▸ Activity list
**1.** Can you echo the lab profile exactly, everything from "The lab under" down to "this local river."?
**2.** According to the lab profile, where was the fish that the researcher slits open caught?
**3.** What are all the time frames the lab profile says the Lab's analytical capabilities let it look into, each with the term paired with it in parentheses?

▸ Text
================

Environmental & Health Assessment Lab
Sae Yun Kwon (Division of Environmental Science and Engineering)
The lab under the Division of Environmental Science and Engineering, POSTECH, located in Pohang City, Korea, is a place of much convivial comradery, and yet can be in the very next moment, the site of extreme and studious concentration. Imagine a researcher smiling and chatting about with his colleagues suddenly change his expression to one of seriousness. The researcher holds up a knife and slits the underside of a fish. This fish, caught in the Hyeongsan River in Pohang, is sliced open as the researcher begins to probe for clues deep inside its belly. In this case, a ‘scientific environmental forensic’ was initiated to discover the source of mercury pollution in this local river.
The Environmental & Health Assessment Lab (EHA Lab) directed by Professor Sae Yun Kwon at the Division of Environmental Science and Engineering, POSTECH, carries out scientific investigations to pinpoint sources of pollution in the environment and ecosystem, specifically pertaining to the circumstantial evidence of when, how and to what extent pollution has been released. The Lab also leverages investigation outcomes to predict the impact of climate change or environmental policies on how pollution actually appears within the landscape. Essentially, the Lab is equipped with all-encompassing analytical capabilities to look into the past (cause), the present (phenomena) and the future (forecast).

================

▸ Dataset

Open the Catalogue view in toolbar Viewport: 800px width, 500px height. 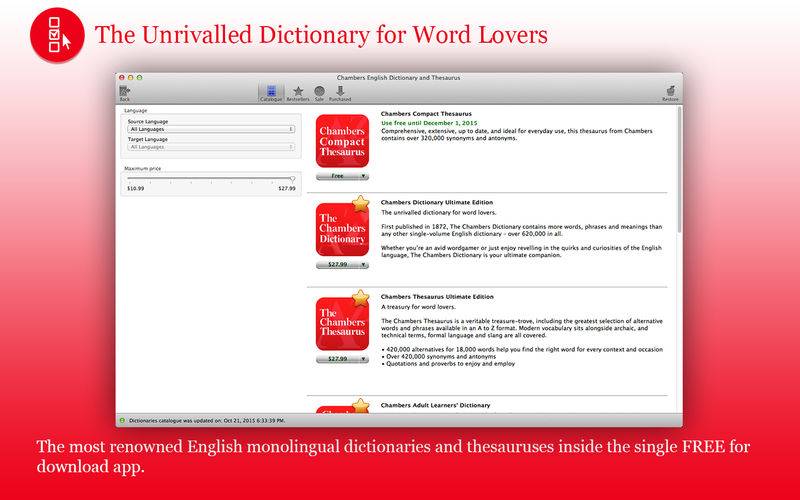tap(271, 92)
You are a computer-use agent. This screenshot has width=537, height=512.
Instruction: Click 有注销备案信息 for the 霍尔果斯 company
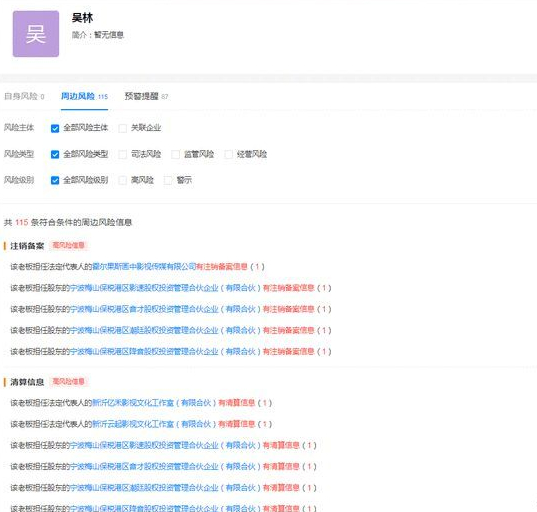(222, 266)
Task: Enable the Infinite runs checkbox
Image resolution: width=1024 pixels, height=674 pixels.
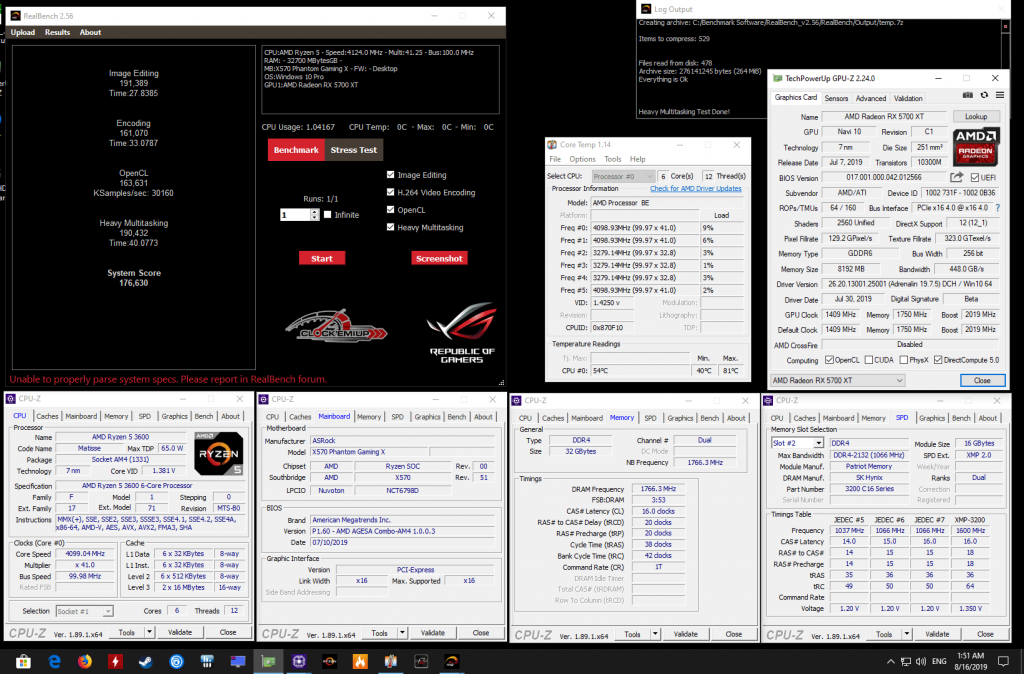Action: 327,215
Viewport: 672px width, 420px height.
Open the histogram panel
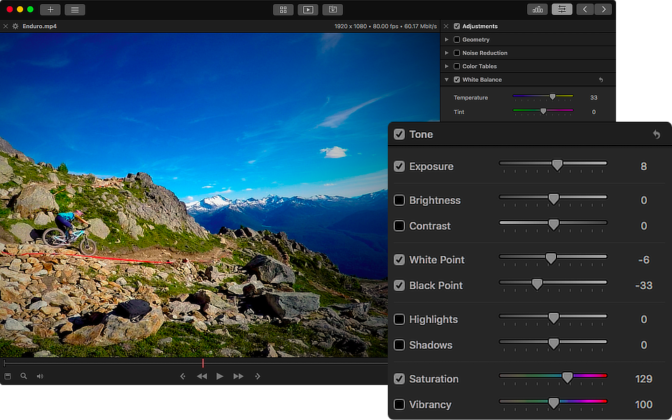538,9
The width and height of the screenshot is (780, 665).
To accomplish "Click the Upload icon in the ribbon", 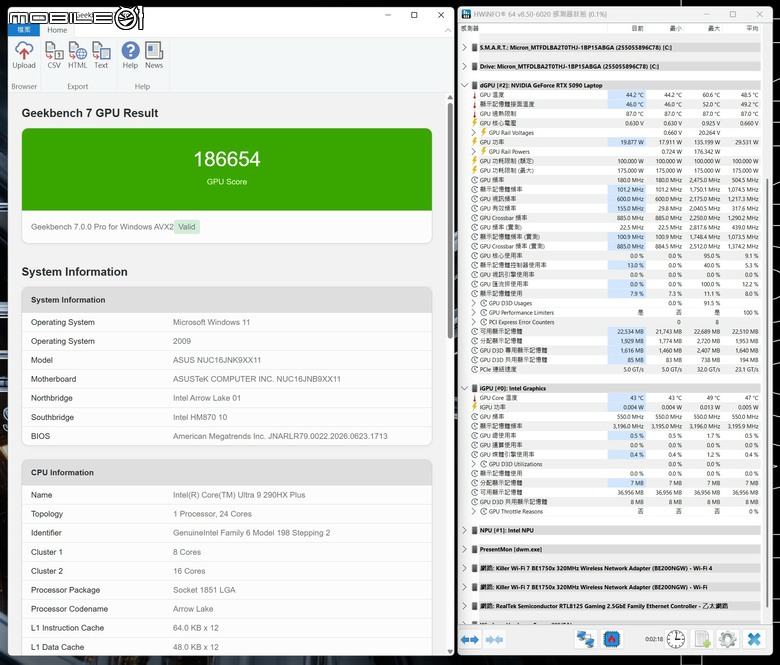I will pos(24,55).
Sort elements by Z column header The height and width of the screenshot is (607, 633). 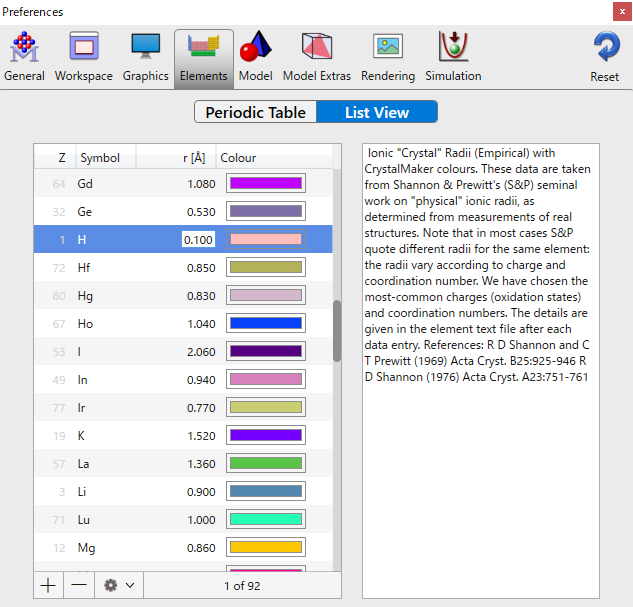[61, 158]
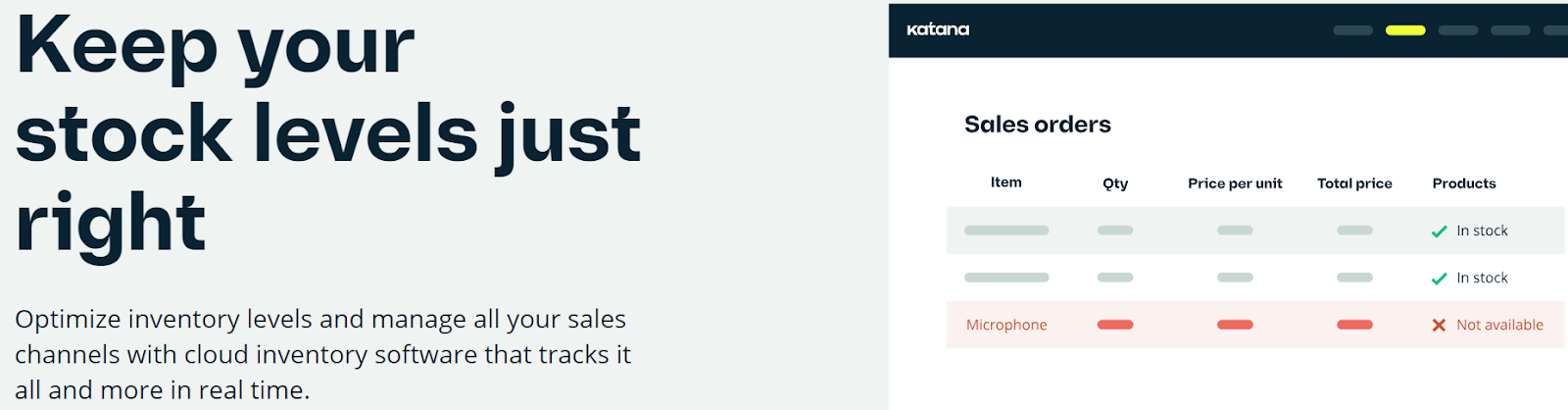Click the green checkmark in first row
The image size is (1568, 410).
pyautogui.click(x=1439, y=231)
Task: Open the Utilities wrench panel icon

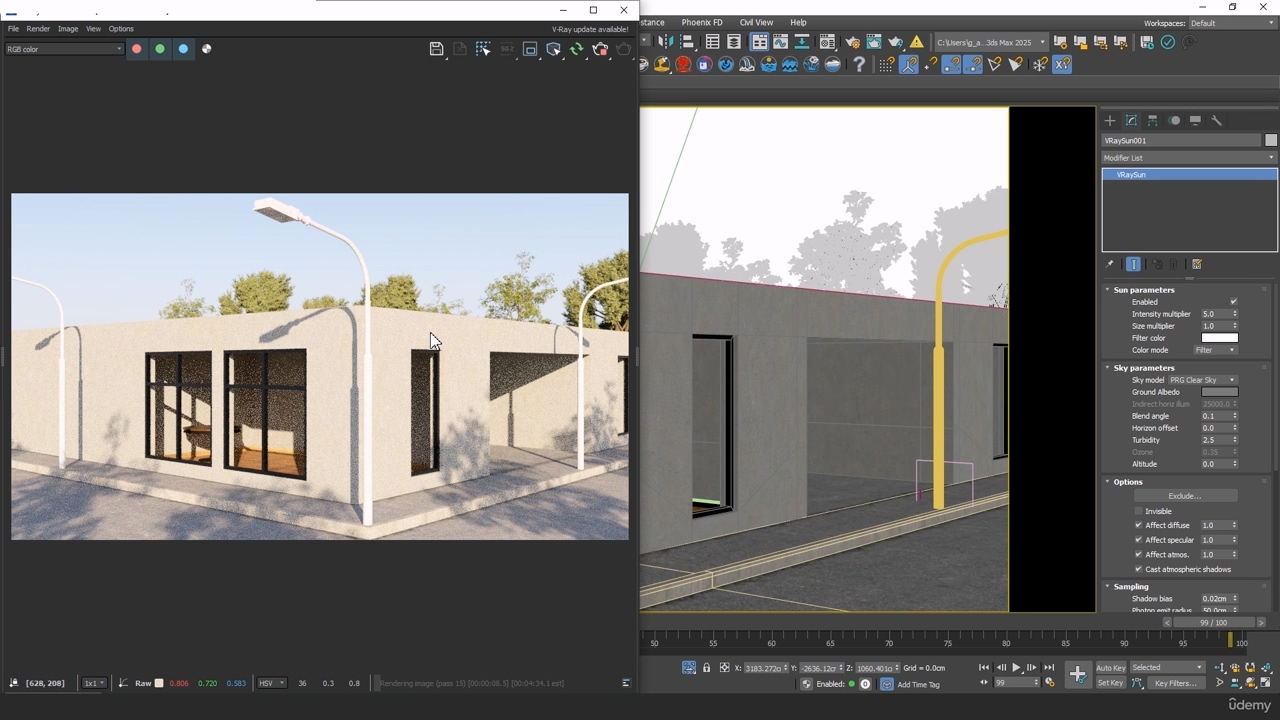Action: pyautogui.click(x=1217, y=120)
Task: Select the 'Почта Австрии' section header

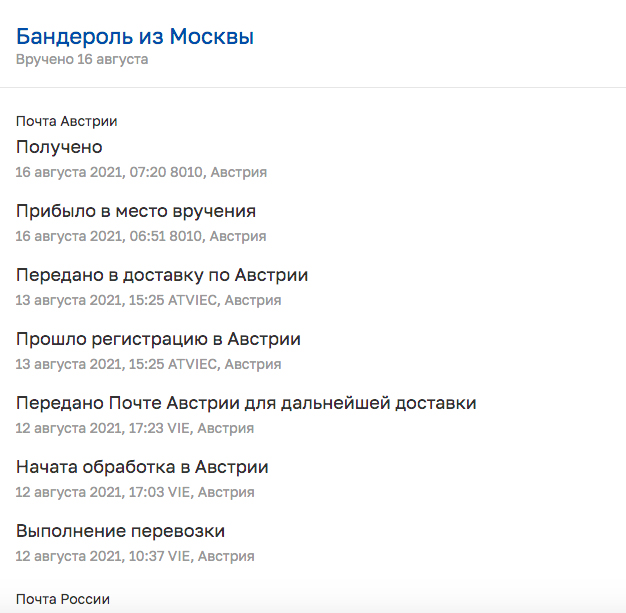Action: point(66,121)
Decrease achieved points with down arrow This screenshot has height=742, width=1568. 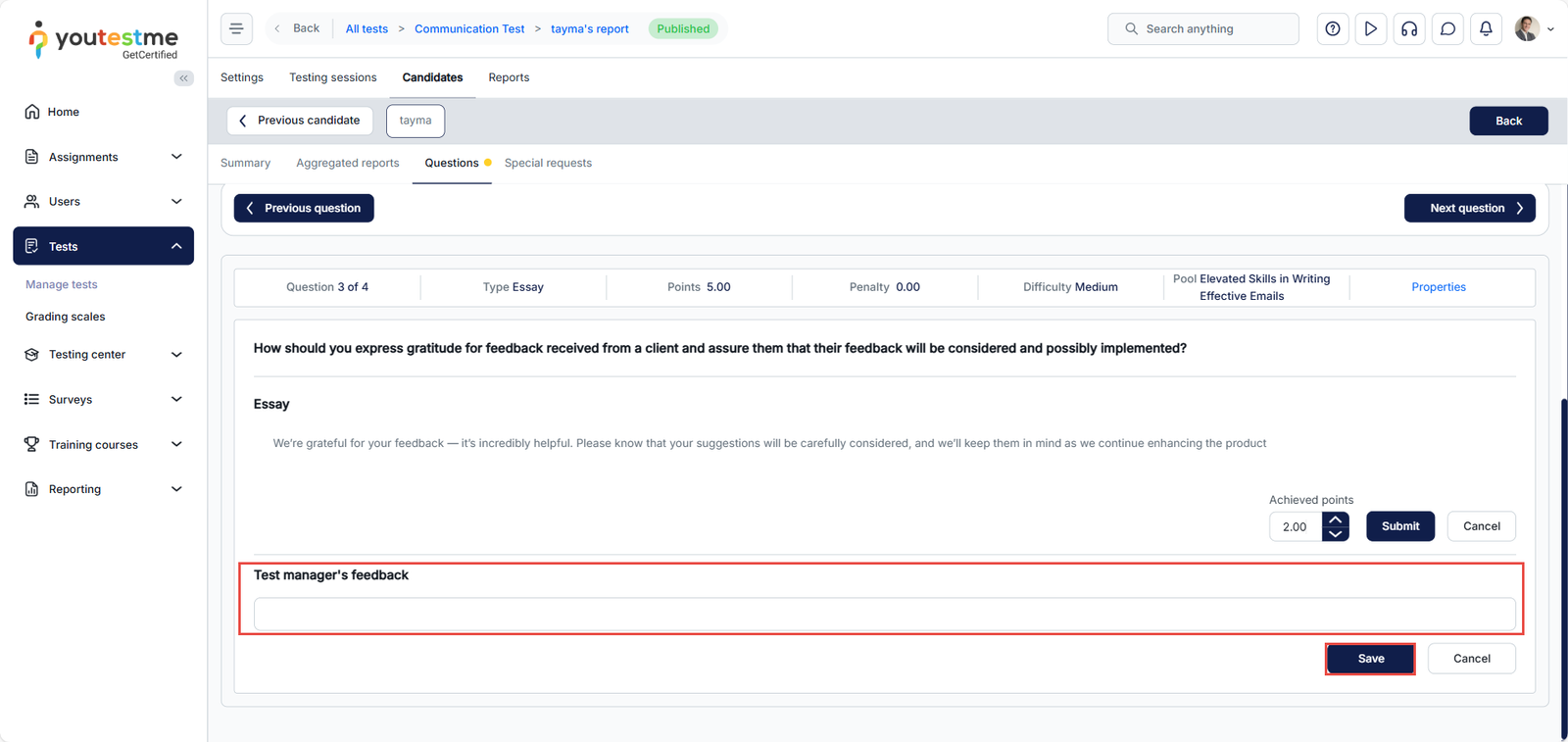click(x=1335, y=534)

================

▸ Task-by-task solutions
**1.**
The lab under the Division of Environmental Science and Engineering, POSTECH, located in Pohang City, Korea, is a place of much convivial comradery, and yet can be in the very next moment, the site of extreme and studious concentration. Imagine a researcher smiling and chatting about with his colleagues suddenly change his expression to one of seriousness. The researcher holds up a knife and slits the underside of a fish. This fish, caught in the Hyeongsan River in Pohang, is sliced open as the researcher begins to probe for clues deep inside its belly. In this case, a ‘scientific environmental forensic’ was initiated to discover the source of mercury pollution in this local river.

**2.** In the Hyeongsan River in Pohang.

**3.**
- The past (cause)
- The present (phenomena)
- The future (forecast)